|by Jason Steele|
A reader asks:
I am a self-employed business owner with one employee, me. I would like to take advantage of the cash back credit cards for all of my purchases, but I also have to keep in mind the onus of having to keep business expenses separate from personal expenses and not having time to watch what categories are getting the highest return at the moment. What would be your suggestion in what cash back cards would work best for my situation? Or should I maybe try to get 2 different account number cards with the best cash back program and use one for personal and one for business?
This is an excellent question Sharon, and many like myself are in the same position. First, the premise of your question is that you are trying to maximize the rewards returned from you credit card spending. This is a great idea, but of course, only if you are always paying your credit card statements in full and on time.
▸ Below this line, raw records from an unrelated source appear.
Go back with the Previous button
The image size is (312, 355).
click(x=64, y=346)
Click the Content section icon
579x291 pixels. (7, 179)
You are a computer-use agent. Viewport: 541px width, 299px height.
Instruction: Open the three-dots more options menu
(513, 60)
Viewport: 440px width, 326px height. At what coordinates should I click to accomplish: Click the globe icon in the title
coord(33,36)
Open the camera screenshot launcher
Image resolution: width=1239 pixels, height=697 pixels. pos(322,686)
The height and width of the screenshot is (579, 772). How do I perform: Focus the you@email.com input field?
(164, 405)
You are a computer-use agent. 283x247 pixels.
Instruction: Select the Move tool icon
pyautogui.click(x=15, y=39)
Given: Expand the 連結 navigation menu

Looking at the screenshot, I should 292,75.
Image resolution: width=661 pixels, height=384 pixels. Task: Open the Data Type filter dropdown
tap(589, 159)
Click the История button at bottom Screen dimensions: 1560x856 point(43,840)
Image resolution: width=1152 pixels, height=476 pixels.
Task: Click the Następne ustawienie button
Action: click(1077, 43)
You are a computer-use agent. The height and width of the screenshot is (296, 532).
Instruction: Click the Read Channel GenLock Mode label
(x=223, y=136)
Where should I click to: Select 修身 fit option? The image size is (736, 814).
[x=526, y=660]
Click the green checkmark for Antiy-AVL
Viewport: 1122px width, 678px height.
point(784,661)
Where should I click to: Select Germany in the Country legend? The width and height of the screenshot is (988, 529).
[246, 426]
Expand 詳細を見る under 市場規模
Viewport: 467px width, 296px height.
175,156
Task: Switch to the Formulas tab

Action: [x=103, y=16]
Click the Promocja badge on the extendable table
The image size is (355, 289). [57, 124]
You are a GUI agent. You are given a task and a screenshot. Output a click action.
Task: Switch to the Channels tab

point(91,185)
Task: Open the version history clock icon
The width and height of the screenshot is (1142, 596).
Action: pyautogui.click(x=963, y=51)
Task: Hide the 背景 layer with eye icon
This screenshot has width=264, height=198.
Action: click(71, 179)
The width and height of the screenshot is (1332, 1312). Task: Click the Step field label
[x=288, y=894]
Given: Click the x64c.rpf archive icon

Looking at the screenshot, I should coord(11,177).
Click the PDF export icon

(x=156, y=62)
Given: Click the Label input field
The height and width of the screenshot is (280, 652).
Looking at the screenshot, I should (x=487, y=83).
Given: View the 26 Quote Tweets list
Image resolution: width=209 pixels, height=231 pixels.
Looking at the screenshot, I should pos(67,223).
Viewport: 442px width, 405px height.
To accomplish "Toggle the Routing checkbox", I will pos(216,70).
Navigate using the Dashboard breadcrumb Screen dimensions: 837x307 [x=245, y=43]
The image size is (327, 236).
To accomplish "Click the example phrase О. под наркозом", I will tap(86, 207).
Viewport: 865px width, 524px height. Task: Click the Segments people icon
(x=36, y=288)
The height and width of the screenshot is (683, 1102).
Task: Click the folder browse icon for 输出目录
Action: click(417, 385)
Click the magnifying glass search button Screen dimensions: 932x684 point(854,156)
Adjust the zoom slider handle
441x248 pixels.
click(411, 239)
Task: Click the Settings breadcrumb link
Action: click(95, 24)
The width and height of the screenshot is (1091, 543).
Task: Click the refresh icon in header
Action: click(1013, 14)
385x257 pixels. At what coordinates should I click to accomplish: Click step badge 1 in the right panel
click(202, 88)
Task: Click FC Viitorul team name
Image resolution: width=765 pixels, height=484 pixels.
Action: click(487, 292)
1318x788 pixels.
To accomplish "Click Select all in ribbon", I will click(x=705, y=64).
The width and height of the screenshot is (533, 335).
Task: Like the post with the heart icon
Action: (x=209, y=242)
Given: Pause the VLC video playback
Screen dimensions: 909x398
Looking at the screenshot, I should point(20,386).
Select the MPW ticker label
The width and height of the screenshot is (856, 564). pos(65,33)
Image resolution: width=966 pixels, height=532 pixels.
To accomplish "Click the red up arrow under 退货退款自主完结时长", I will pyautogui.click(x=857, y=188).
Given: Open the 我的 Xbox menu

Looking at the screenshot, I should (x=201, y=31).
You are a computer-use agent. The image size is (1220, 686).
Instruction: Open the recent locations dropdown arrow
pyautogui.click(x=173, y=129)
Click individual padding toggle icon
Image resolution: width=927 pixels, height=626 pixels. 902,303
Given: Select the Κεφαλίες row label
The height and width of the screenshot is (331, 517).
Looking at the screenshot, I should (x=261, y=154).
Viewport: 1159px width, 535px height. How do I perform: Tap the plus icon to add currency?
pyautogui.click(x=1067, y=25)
To do otherwise will incur interest charges that are far more costly than the value of any rewards. That said, the next thing you have to do is to decide what kind of rewards you are trying to realize. You seemed focused on cash back, which is better than points or miles for most people, but not everyone.
Within the market for cash back cards, I also share your dislike of tracking various reward return rates for different merchant categories. These kinds of cards only make sense when your business expenses are dominated by a single category that you can receive more than a 2% bonus for. For the vast majority of cash back cards, the standard is 1% cash back, with 2% being the highest rate of return I have ever seen on all merchant categories, outside of a limited promotional period. Currently, Capital One is offering their Business No Hassle Cash Premier card. According to their web site, you can earn 2% cash back on all purchases with no limit.
Using Multiple Cards For Home And Business
Many people believe that there is some inherent difference between a personal card and a business card. In fact, there is nothing stopping consumers from using business cards and businesses from using personal cards. For the longest time, there was actually no difference between the two products. Today, there is a slight difference in that only consumer cards are eligible for many of the protections in the CARD Act of 2009. According to the Federal Reserve’s web site, “Credit cards issued primarily for business or commercial purposes generally are not governed by the consumer protections in the Truth in Lending Act or the amendments to that act in the Credit Card Accountability, Responsibility, and Disclosure Act of 2009. ”
Otherwise, there are two reasons for a sole proprietor to have multiple cards. The first is to separate expenses for tax purposes. One could merely highlight charges on their credit cards and designate them to business or personal, but that is a time consuming task. The thing is that a sole proprietor does not really need dedicated business cards to do that, just more than one. The other reason for having a separate business card is if you want to separate interest payments between personal and business. It is easy to imagine a very responsible business owner that pays his or her personal balance in full, but bust carry a balance on a business account in order to charge necessary expenses for customer work where payment is not received in time to pay off the balance in full.In this case, however, you should always be looking for the card with the lowest interest rate, not the highest cash back returns.
You would be well served by a 2% cash back business card like the Capital One product, as well as a consumer card for your personal expenses. Fidelity Investments currently offers a 2% cash back card, and the Capital One Venture Rewards card is also returning 2% in the form of a statement credit against any travel related expense. It is great to be your own boss, and it sounds like you are on your way to making wise decisions about you credit card use.